## start MATERIAL PROVIDED

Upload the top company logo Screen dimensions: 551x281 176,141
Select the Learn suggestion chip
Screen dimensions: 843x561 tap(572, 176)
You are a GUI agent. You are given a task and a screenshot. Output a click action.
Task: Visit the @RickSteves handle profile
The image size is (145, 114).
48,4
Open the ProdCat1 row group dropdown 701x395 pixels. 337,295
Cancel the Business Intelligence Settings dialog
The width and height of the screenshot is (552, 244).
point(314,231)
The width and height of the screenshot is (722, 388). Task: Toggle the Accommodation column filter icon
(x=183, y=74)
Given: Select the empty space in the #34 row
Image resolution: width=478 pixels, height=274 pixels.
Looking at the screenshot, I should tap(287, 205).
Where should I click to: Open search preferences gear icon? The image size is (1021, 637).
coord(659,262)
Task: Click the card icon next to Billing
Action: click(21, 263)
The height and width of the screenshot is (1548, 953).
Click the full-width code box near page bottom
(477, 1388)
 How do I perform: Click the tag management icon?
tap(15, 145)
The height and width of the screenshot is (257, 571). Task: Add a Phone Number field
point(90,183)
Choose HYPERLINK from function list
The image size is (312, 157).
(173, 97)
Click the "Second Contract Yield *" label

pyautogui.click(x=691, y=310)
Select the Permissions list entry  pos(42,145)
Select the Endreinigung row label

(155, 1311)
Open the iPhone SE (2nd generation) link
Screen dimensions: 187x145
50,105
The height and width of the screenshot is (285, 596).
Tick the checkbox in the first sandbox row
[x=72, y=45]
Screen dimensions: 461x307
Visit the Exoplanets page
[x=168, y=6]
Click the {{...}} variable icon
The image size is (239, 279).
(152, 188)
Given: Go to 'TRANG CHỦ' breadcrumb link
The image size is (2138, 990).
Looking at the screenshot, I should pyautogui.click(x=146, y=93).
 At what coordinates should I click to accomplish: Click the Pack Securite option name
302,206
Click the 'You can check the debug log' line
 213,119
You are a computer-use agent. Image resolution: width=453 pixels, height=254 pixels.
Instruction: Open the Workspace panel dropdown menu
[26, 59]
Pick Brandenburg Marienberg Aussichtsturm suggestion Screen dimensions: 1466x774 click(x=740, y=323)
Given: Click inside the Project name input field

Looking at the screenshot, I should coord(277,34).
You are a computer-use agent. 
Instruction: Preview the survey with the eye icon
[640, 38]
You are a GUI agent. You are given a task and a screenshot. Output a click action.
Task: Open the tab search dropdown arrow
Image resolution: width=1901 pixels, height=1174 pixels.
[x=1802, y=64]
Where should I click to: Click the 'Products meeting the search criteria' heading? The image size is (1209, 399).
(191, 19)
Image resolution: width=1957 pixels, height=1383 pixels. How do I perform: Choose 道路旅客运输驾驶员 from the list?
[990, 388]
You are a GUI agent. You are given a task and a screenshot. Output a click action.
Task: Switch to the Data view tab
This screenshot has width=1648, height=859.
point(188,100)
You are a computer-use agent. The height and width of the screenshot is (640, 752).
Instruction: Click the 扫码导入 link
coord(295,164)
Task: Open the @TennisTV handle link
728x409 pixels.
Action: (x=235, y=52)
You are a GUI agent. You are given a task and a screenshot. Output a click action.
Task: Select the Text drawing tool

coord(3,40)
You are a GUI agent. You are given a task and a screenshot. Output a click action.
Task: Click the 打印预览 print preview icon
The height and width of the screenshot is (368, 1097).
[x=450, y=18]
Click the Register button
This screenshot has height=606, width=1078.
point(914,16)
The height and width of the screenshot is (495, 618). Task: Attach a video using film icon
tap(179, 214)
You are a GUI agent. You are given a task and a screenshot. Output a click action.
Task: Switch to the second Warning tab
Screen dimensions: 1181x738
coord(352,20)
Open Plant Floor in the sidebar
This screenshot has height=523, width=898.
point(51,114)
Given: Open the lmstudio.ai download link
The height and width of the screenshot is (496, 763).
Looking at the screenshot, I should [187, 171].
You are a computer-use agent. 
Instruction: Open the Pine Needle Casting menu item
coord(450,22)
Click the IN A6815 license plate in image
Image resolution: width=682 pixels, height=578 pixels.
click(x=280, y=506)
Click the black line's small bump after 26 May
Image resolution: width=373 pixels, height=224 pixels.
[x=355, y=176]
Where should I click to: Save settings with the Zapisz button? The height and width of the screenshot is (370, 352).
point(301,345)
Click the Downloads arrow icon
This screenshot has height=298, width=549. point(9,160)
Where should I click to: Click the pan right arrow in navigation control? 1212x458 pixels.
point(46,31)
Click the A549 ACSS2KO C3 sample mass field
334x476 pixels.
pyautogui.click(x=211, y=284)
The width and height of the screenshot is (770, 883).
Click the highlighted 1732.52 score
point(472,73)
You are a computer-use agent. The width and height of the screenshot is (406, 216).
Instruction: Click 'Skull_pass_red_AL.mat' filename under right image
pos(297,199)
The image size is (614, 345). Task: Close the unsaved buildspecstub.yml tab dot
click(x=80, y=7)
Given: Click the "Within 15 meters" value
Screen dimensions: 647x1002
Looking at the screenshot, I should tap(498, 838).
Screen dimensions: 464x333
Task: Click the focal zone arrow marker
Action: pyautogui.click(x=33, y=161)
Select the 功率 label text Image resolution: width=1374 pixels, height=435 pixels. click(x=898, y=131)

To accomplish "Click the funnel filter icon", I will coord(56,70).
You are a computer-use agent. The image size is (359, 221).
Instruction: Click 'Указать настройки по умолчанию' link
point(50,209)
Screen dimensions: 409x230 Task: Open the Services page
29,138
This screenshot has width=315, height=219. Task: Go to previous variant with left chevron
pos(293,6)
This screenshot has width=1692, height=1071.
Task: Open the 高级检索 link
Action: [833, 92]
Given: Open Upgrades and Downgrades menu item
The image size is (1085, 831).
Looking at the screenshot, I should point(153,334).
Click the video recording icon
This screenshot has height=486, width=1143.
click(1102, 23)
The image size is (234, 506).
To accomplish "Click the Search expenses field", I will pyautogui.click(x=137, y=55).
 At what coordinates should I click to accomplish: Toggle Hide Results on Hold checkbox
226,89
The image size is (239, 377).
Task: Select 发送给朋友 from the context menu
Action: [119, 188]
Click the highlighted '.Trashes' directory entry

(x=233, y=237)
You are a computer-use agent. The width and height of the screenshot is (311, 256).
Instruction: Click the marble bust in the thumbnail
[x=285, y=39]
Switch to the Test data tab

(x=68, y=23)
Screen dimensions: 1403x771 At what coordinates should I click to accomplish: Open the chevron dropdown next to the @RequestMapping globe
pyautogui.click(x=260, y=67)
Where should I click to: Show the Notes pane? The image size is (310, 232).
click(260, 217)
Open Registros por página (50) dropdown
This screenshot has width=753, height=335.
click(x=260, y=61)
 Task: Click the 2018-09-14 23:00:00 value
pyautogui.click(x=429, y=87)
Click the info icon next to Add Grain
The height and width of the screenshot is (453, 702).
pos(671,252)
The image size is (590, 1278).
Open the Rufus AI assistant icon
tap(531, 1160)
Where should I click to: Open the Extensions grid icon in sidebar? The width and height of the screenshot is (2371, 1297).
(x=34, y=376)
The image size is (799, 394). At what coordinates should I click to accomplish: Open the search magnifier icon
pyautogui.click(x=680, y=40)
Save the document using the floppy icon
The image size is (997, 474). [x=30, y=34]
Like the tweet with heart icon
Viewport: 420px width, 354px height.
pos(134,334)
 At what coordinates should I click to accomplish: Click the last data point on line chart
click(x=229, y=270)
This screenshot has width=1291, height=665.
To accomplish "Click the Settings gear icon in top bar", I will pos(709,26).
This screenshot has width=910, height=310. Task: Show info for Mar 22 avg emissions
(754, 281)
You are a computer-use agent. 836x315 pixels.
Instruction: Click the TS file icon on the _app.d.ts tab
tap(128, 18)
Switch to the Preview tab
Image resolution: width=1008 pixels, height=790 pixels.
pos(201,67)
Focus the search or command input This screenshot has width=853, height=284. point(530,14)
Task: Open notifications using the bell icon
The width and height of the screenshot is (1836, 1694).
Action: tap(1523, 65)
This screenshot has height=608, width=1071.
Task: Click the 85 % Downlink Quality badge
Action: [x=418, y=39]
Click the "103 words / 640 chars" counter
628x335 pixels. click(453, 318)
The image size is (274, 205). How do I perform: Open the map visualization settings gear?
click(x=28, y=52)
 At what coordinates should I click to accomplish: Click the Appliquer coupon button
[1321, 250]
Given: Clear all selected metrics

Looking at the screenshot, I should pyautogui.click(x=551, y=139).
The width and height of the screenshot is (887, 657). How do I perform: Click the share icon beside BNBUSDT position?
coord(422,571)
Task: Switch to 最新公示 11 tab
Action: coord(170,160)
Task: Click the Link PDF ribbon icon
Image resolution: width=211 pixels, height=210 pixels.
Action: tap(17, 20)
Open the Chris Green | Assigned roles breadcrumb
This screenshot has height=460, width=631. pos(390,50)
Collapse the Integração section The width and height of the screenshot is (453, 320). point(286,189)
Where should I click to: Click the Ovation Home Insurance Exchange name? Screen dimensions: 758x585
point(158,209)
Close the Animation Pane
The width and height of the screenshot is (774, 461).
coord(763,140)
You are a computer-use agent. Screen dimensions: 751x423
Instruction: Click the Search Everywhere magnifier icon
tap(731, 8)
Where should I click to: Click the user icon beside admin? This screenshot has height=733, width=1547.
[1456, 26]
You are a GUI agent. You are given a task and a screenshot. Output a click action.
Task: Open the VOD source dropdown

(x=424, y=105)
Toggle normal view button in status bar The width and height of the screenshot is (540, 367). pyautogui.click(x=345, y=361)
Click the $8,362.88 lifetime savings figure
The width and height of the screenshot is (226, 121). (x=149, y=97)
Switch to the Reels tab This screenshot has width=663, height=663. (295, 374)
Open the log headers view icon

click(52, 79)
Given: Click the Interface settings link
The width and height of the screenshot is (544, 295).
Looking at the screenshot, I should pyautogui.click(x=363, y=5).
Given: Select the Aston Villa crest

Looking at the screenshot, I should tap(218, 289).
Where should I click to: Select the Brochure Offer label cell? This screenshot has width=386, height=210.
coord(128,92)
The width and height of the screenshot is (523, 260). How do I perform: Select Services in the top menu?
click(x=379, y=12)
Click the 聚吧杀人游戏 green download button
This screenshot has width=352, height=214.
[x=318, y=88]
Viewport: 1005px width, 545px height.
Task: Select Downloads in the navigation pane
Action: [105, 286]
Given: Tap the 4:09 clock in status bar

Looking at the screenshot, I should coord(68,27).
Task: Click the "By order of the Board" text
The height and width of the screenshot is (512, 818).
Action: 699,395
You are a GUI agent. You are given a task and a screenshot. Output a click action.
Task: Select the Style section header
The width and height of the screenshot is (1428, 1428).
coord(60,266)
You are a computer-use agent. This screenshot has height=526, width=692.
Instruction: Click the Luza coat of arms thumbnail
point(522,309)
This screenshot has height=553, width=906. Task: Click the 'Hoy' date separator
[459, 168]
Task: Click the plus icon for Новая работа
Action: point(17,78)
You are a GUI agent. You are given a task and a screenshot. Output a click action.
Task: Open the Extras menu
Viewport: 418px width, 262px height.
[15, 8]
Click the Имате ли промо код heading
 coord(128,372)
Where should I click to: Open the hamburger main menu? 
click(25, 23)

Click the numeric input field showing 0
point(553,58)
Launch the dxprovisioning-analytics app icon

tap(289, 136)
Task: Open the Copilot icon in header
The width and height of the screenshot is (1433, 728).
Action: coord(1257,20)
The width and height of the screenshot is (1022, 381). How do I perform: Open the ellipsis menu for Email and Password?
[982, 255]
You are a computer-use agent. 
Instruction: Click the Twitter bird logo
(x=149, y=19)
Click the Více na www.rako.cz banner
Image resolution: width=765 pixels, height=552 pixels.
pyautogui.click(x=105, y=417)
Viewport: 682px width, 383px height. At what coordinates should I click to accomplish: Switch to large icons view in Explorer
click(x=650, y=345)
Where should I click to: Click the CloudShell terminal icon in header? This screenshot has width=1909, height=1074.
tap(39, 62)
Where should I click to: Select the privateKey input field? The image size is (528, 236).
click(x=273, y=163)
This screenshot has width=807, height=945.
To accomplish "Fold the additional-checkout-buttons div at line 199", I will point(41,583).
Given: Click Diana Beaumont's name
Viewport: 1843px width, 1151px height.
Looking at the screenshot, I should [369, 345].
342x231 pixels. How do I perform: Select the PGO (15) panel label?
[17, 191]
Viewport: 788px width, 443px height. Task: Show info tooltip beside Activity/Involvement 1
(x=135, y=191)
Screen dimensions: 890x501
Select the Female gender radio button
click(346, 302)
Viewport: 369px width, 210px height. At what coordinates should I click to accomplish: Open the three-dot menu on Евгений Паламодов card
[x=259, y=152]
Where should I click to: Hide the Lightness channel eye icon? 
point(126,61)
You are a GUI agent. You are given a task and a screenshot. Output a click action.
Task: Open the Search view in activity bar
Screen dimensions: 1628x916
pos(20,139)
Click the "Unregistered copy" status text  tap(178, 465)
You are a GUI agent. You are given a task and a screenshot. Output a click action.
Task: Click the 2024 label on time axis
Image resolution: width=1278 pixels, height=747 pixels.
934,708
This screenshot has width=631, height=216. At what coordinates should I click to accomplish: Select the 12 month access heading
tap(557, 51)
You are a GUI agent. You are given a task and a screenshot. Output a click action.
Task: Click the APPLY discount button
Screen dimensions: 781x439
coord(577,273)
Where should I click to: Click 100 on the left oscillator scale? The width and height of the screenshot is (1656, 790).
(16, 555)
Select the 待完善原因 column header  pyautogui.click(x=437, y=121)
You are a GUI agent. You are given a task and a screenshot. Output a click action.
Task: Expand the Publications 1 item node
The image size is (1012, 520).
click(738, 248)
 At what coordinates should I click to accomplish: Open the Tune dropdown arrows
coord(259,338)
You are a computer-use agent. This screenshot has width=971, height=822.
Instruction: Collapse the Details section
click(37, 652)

## end MATERIAL PROVIDED

GIVEN TASK:
Starting with the line with "Screen dimensions: 890x501" and going on through the line with "[x=259, y=152]", rewrite those items with "Female" changed to "Male" and everything else left as it is.

FINISHED EXERCISE:
Screen dimensions: 890x501
Select the Male gender radio button
click(346, 302)
Viewport: 369px width, 210px height. At what coordinates should I click to accomplish: Open the three-dot menu on Евгений Паламодов card
[x=259, y=152]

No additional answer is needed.